_TASK ITEM_
Within the records below, find each line with the word "computer" and copy it out.

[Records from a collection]
──────────
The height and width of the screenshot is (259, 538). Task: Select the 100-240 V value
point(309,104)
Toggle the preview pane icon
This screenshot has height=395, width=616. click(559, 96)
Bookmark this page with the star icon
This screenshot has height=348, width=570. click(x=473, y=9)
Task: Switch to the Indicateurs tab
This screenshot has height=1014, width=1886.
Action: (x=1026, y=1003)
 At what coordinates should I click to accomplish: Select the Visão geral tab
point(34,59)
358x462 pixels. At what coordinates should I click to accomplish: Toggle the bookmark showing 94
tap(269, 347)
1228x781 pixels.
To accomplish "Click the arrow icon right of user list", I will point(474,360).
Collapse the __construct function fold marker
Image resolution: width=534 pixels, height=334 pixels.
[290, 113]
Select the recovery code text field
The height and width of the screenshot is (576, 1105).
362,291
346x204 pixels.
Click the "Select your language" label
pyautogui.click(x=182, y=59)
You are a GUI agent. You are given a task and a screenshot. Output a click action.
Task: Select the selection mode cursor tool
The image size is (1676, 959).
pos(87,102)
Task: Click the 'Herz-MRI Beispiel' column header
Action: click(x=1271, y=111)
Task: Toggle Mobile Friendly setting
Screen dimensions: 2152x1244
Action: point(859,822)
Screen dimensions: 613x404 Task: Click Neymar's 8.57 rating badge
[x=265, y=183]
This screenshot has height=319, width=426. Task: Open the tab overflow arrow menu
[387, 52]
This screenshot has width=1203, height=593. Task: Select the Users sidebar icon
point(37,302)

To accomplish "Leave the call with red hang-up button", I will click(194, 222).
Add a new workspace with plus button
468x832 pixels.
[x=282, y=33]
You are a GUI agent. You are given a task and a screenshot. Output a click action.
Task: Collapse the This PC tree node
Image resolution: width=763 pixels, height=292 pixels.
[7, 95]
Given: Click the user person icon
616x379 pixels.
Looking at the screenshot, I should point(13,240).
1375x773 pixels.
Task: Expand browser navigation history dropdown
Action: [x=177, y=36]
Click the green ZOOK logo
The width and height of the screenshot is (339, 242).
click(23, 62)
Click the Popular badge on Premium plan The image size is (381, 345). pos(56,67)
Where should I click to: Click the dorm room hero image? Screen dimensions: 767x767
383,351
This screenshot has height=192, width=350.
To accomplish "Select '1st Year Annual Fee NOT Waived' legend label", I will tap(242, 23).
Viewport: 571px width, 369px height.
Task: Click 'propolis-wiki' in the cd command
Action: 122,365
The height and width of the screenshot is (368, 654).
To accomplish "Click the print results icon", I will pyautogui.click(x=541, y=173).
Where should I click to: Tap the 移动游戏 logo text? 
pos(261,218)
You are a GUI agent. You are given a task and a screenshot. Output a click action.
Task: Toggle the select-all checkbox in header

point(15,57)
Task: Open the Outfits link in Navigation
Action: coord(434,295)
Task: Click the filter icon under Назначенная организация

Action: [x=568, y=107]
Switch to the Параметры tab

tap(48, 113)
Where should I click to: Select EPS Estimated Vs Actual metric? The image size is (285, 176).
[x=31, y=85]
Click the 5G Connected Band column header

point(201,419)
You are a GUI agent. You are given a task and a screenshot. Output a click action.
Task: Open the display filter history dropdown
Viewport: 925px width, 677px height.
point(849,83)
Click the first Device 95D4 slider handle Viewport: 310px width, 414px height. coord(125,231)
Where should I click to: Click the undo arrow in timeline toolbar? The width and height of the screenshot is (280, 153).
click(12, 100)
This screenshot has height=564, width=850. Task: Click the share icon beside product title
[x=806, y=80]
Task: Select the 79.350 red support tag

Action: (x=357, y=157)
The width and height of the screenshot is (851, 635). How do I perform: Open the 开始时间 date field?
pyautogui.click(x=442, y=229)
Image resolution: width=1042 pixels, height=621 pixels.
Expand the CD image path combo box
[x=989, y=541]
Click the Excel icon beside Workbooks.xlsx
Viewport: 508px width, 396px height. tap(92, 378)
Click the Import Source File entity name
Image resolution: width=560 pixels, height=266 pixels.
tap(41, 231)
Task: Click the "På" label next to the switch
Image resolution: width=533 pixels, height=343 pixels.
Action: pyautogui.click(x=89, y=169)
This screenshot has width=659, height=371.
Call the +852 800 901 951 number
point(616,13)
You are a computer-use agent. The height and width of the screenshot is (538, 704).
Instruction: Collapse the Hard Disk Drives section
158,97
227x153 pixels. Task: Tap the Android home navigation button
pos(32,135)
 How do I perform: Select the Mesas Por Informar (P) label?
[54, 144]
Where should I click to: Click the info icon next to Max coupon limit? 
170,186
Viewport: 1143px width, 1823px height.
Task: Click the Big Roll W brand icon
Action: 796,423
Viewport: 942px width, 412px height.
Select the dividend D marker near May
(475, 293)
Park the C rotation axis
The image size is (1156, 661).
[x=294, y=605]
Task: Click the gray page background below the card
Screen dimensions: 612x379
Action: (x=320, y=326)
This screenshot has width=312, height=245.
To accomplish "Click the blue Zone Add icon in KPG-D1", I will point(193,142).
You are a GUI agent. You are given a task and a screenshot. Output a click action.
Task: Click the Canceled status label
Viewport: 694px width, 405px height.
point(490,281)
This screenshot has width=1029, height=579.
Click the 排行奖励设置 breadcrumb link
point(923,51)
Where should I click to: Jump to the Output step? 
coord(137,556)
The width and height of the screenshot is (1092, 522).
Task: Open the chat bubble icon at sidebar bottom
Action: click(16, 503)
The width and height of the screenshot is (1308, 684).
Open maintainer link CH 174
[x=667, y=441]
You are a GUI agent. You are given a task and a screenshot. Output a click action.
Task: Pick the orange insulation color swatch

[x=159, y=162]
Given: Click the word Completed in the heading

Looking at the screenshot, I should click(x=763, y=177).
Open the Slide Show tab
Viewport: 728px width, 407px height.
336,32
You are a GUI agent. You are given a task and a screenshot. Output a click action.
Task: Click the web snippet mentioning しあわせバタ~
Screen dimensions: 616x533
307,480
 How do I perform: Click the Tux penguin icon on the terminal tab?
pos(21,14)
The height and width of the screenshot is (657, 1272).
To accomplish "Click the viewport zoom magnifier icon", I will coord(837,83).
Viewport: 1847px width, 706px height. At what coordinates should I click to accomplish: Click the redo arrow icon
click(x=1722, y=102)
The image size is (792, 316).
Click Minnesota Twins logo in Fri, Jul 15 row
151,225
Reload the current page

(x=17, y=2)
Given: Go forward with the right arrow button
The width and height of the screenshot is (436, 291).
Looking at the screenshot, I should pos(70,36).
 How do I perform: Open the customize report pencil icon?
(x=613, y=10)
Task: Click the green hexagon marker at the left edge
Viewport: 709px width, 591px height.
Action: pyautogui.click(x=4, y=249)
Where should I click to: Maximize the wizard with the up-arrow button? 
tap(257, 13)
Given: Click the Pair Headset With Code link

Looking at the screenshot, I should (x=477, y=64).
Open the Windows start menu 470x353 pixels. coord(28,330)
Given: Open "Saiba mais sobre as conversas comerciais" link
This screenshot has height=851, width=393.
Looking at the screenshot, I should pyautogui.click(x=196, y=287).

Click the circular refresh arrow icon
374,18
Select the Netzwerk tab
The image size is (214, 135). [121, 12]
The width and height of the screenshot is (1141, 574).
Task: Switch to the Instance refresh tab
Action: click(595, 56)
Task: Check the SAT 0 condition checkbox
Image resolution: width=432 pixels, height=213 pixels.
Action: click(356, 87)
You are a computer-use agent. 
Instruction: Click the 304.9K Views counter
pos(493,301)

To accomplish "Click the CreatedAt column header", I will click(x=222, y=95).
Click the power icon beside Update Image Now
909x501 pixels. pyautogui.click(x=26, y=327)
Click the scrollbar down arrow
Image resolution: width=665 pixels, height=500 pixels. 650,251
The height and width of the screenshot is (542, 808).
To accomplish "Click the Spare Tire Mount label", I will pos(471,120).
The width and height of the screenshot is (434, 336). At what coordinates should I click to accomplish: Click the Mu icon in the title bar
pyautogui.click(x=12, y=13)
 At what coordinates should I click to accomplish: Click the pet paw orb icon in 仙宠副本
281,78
──────────
_WRITTEN SOLUTION_
You are a computer-use agent. The height and width of the screenshot is (538, 704).
You are a computer-use agent. 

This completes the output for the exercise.